_What you are asked to do_
For the entries below, report every line that includes the word "pencil".

[Collected data entries]
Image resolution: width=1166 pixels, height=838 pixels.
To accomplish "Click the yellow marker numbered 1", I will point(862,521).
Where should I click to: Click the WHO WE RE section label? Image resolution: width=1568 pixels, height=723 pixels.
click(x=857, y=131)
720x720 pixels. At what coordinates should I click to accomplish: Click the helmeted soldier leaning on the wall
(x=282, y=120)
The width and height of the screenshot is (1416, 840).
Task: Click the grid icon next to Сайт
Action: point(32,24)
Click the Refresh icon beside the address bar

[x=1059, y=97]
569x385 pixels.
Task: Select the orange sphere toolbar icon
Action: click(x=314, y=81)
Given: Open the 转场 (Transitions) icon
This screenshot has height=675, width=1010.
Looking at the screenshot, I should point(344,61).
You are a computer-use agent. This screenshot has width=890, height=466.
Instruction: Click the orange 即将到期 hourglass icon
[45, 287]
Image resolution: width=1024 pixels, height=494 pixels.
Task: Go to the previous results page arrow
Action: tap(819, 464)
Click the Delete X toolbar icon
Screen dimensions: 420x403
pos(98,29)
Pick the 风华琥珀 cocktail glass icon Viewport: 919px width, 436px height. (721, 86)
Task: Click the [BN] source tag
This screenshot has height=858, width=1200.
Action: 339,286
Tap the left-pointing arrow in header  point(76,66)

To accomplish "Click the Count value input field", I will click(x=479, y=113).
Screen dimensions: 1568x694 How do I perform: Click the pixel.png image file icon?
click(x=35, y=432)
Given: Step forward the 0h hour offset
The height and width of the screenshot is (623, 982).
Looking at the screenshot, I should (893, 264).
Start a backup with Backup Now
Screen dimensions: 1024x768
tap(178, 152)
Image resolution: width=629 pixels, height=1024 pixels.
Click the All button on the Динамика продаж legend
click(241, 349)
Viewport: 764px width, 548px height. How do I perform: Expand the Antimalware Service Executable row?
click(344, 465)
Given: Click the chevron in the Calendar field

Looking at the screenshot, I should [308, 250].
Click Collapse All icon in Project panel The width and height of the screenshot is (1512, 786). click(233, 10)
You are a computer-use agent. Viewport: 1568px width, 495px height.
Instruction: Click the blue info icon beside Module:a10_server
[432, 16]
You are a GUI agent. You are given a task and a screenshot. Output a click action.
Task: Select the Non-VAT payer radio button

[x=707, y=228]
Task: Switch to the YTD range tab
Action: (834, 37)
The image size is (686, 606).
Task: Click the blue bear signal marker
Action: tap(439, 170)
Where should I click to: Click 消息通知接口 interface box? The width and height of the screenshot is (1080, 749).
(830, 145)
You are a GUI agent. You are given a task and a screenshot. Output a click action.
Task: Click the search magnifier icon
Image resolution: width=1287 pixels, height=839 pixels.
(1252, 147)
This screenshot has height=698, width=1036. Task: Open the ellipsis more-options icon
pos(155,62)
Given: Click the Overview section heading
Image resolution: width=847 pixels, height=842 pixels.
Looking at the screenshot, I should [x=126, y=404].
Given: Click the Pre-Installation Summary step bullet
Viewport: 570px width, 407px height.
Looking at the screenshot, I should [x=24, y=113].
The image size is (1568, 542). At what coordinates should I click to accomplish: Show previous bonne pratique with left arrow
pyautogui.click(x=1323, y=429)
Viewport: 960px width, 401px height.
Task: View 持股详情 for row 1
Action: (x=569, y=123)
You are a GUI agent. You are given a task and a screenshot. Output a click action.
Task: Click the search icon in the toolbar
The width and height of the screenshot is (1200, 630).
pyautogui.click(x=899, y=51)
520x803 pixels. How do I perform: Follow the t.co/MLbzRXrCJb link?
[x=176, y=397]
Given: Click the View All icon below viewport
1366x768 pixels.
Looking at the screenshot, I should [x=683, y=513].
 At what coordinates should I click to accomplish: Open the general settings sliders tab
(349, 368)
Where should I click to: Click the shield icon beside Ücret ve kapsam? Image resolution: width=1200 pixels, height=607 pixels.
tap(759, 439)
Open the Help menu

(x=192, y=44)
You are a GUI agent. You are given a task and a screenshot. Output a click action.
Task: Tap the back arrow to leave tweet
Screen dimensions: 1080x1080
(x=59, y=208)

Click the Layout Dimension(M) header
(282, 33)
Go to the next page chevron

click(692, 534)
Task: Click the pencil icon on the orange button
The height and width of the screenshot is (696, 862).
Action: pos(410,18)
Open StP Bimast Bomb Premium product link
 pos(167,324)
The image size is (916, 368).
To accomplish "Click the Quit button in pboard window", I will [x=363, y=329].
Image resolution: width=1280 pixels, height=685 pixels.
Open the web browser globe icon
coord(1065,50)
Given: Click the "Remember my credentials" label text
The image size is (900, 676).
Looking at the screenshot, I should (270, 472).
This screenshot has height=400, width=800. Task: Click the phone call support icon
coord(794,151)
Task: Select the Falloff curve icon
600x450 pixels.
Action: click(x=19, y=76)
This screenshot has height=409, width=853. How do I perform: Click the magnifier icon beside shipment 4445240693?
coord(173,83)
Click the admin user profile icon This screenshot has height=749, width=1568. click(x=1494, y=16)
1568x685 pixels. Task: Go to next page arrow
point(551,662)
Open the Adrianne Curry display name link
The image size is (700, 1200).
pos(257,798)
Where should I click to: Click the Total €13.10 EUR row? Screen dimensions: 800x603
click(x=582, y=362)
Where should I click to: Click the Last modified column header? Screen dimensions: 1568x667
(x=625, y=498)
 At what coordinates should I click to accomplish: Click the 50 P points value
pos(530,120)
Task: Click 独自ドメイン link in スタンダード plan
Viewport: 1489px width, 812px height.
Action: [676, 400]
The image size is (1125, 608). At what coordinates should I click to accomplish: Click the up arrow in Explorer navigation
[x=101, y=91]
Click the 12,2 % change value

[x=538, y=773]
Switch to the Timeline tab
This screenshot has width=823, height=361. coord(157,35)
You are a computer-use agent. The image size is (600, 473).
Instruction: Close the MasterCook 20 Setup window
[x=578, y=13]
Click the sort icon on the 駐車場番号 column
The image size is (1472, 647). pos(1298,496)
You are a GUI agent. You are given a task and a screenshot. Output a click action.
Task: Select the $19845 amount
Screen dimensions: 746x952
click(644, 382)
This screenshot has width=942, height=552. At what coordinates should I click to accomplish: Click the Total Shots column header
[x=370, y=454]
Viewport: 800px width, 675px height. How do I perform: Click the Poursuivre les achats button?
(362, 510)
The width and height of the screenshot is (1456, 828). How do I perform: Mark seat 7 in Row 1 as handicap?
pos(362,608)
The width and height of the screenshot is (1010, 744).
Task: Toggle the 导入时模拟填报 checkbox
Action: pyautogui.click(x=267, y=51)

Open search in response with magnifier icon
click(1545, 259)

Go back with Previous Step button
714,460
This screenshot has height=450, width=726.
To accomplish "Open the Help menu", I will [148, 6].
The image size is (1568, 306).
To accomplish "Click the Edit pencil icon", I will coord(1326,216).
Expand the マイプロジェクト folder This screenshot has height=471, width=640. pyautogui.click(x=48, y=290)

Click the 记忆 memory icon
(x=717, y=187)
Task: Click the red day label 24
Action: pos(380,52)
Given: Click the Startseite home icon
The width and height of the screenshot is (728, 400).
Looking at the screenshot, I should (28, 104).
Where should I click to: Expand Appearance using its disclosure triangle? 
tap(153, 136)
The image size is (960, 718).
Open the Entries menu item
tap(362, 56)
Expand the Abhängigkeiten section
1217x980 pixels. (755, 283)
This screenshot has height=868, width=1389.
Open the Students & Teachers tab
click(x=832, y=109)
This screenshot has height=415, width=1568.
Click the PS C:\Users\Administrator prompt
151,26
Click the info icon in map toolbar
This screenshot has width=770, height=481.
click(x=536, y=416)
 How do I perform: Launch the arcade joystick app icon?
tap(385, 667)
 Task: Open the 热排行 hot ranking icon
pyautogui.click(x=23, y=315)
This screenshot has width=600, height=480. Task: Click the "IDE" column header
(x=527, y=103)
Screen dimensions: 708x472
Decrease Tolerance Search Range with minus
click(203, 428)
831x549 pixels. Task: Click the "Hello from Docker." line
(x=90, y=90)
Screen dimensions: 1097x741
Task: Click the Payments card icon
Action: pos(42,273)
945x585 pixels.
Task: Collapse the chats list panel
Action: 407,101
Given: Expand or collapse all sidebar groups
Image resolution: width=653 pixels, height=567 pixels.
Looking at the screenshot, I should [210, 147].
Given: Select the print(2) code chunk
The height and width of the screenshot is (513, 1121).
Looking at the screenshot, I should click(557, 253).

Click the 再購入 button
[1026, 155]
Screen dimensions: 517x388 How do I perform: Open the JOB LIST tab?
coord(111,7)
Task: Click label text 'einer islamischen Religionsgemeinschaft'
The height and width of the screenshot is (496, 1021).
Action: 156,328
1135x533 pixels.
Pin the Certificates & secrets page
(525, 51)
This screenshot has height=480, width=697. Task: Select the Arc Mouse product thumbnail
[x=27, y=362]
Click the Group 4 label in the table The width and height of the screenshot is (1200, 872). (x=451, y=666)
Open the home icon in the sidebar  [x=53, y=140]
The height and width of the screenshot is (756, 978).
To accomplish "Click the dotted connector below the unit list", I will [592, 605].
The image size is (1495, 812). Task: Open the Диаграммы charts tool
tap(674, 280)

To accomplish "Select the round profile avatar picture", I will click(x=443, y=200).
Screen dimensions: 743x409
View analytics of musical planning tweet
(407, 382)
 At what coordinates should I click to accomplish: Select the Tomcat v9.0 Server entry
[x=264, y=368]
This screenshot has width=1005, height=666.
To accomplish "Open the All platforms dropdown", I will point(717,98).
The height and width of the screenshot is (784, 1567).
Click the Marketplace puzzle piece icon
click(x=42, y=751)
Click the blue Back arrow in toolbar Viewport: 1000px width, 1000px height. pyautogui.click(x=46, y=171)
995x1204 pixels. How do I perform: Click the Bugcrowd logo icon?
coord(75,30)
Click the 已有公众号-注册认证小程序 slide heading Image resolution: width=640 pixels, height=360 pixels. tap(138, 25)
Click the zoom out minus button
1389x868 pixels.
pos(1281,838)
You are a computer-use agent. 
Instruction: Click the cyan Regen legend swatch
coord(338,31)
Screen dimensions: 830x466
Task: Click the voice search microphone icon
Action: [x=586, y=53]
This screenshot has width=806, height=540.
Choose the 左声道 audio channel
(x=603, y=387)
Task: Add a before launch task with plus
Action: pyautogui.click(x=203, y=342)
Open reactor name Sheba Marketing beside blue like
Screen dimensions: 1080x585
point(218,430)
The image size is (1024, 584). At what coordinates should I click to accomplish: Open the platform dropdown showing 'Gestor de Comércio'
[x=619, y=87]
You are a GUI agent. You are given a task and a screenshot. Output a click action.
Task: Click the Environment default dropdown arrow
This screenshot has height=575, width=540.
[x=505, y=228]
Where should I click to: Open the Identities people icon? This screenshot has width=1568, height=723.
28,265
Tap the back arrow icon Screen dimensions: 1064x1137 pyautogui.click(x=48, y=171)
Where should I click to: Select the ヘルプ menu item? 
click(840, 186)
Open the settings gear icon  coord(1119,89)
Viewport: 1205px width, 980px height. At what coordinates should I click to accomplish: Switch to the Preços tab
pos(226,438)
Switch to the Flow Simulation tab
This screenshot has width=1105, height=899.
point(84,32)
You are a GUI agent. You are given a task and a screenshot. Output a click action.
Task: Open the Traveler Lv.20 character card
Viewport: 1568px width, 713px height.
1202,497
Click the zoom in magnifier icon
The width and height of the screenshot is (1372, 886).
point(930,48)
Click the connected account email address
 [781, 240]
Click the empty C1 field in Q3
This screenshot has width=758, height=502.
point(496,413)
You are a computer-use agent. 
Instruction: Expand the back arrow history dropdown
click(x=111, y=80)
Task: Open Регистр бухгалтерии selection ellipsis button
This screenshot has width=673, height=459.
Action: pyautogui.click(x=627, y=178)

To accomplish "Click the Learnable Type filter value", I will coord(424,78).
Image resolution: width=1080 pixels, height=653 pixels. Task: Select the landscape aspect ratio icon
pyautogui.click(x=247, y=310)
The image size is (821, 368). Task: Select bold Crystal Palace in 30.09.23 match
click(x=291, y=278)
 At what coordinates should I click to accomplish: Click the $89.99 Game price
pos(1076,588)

_Result below_
Task: Click the pencil icon on the orange button
To accomplish "Click the Edit pencil icon", I will coord(1326,216).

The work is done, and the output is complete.